Sexting assembly today. Fuck yes
he just said he was sorry he wasnt been able to come by more often coz things are really crazy with that girl
you mean his girlfriend
tonights recap: old cokehead freind proposed in the middle of a country bar to his trash girlfriend, saw ex-fuck who now has star shaved into his head and another with his gf, and ex-bfs best friends crackin jokes about who would fuck me first. NEVER COMING HOME AGAIN
A guy in a big stork costume just came to our meeting to give us condoms and t-shirts telling us not to get pregnant. Only at college
I'm gonna get drunk and through up on the first happy couple I see.
dude, there's a fucking musical in my head. it's fucking awesome being this high.
I think "banned from Amtrak due to excessive projectile vomiting" would sum up the evening quite nicely.
I walked into the garage and you were telling the bikes that you were not that drunk.
It's pathetic. My bed hasn't been this sexless since it was in bedmart.
I literally was just rolling on the ground and said to her 'this is what dying looks like'
We are planning a drunk snapchat treasure hunt for tomorrow, and the treasure is his penis, this is a game I'm not willing to loose.

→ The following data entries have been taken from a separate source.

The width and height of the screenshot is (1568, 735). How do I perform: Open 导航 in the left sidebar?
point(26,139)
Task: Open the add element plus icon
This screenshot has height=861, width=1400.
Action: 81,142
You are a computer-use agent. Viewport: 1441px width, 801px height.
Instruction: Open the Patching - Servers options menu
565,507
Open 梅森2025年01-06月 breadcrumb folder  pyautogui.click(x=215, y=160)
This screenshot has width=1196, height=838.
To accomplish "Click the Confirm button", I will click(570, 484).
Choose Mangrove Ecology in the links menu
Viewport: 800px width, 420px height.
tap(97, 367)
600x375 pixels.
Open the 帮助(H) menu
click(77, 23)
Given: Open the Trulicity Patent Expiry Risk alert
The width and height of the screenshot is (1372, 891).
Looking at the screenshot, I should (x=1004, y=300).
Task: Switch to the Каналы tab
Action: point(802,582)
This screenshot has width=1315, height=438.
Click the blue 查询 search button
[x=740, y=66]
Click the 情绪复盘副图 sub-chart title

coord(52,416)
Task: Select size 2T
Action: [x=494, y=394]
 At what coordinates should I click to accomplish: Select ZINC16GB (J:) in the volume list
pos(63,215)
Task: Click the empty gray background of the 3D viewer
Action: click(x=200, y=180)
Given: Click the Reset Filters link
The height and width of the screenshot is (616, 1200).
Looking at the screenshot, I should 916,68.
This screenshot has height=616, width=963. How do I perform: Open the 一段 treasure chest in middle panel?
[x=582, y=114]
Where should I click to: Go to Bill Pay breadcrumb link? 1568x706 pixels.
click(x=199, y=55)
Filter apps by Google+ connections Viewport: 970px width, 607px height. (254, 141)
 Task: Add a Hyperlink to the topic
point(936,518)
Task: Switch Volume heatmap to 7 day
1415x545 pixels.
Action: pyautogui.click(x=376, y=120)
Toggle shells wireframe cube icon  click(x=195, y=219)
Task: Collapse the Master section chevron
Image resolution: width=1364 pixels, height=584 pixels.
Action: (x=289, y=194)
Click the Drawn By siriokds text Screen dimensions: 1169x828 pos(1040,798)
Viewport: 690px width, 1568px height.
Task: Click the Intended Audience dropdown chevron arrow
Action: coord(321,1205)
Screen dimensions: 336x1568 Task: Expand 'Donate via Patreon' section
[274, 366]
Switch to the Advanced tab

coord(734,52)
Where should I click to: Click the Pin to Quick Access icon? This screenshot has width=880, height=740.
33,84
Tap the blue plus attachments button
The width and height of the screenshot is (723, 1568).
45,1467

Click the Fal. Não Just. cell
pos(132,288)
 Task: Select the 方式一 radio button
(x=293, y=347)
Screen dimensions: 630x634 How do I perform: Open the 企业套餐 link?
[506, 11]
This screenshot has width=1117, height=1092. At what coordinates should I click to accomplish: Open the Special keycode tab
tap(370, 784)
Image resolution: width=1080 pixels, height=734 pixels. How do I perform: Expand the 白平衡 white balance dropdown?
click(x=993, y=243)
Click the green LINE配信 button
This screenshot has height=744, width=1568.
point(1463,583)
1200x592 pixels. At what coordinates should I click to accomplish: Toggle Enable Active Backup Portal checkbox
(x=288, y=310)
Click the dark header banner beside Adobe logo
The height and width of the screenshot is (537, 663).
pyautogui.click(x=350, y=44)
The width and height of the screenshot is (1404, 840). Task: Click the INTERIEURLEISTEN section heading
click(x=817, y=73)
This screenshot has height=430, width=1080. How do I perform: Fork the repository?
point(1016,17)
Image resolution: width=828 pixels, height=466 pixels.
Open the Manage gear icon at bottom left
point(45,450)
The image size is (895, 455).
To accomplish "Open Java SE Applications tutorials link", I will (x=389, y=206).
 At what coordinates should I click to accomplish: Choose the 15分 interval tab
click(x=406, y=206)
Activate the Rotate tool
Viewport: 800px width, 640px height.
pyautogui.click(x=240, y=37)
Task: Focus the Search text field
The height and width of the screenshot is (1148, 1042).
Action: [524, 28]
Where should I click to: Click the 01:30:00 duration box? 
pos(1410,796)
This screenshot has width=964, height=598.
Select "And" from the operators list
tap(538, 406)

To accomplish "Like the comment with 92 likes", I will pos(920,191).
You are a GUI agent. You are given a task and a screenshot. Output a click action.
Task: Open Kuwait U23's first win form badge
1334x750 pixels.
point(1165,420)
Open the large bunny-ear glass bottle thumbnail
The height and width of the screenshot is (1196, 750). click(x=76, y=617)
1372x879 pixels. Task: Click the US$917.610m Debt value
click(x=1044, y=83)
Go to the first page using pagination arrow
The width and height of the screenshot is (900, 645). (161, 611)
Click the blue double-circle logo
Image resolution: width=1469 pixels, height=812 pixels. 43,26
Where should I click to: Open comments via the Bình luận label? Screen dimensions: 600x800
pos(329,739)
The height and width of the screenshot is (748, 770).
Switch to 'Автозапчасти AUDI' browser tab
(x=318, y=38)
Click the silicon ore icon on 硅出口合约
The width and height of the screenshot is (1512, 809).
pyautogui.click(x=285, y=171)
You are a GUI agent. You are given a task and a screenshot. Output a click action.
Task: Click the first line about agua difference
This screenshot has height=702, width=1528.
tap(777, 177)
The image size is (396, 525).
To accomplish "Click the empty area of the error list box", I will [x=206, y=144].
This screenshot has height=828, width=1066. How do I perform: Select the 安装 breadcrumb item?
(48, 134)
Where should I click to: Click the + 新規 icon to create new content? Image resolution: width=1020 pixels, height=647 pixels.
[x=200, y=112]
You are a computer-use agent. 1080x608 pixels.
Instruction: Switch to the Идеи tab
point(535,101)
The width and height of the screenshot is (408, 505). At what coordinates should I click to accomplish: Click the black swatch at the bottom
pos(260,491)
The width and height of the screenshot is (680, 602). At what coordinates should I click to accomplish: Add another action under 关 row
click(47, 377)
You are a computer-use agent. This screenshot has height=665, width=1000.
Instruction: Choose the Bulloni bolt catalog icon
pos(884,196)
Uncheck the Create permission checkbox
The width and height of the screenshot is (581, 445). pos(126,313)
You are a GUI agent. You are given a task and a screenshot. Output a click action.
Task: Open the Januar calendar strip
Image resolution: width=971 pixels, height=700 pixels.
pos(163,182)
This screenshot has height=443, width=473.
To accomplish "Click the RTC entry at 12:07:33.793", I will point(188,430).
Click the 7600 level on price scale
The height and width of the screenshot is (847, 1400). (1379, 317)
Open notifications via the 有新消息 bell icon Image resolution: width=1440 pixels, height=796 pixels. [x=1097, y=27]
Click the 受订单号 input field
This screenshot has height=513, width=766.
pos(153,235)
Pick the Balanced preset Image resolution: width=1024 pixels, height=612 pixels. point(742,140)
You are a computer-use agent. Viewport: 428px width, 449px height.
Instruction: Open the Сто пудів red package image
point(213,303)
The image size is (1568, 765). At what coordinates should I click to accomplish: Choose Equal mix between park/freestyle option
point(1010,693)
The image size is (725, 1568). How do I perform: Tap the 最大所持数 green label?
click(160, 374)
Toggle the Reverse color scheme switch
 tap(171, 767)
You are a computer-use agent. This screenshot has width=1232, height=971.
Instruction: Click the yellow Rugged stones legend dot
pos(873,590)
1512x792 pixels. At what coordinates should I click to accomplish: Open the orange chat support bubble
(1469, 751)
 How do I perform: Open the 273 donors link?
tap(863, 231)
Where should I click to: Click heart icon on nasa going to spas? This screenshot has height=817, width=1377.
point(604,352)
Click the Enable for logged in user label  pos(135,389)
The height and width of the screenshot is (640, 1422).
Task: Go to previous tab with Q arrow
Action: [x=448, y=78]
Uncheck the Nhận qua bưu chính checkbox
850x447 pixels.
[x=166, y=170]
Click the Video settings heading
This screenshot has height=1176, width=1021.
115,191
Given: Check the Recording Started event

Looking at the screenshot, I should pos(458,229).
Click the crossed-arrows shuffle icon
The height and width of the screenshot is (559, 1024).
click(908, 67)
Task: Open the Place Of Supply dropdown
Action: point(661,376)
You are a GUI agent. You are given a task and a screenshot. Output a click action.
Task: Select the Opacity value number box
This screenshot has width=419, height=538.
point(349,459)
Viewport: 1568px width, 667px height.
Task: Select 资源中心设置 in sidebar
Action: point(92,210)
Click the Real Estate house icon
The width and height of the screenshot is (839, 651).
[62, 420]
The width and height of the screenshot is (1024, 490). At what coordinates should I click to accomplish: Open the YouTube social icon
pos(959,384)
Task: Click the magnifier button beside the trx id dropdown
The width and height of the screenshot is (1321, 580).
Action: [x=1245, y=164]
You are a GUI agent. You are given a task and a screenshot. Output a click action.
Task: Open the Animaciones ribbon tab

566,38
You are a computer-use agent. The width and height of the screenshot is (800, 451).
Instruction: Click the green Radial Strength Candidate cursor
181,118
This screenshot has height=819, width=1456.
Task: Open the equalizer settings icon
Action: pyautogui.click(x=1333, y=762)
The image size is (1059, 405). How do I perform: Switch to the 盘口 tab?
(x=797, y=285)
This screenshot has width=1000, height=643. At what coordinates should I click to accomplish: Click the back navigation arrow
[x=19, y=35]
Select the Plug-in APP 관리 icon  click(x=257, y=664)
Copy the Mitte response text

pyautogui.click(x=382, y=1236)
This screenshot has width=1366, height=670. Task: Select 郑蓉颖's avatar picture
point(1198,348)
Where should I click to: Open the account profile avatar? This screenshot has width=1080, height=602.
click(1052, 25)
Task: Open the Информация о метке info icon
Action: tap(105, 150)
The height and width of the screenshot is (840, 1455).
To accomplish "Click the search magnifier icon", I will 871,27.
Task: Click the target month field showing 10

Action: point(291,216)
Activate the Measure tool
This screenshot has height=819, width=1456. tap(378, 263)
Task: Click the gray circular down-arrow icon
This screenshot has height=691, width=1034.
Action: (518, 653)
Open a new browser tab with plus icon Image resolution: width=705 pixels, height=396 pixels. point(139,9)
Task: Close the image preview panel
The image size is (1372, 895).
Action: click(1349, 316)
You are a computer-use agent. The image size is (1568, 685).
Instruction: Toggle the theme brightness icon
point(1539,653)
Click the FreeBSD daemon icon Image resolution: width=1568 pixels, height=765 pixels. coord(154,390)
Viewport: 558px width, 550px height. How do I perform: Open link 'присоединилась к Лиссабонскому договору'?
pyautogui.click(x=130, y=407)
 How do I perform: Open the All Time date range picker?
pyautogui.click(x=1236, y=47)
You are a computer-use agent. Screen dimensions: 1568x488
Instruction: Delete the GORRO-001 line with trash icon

He kept singing Happy Birthday to himself, yelling at the bouncers for not letting him in, and telling them his "father will hear of this." He was like a drunken Scottish Draco Malfoy.
I support your vibrator fueled lifestyle.
I brought her cheeseburgers and tequila but she's still mad at me.
You told him he “could park his dick in your garage”.
Well he didn’t. It shouldn’t be this hard to get a penis.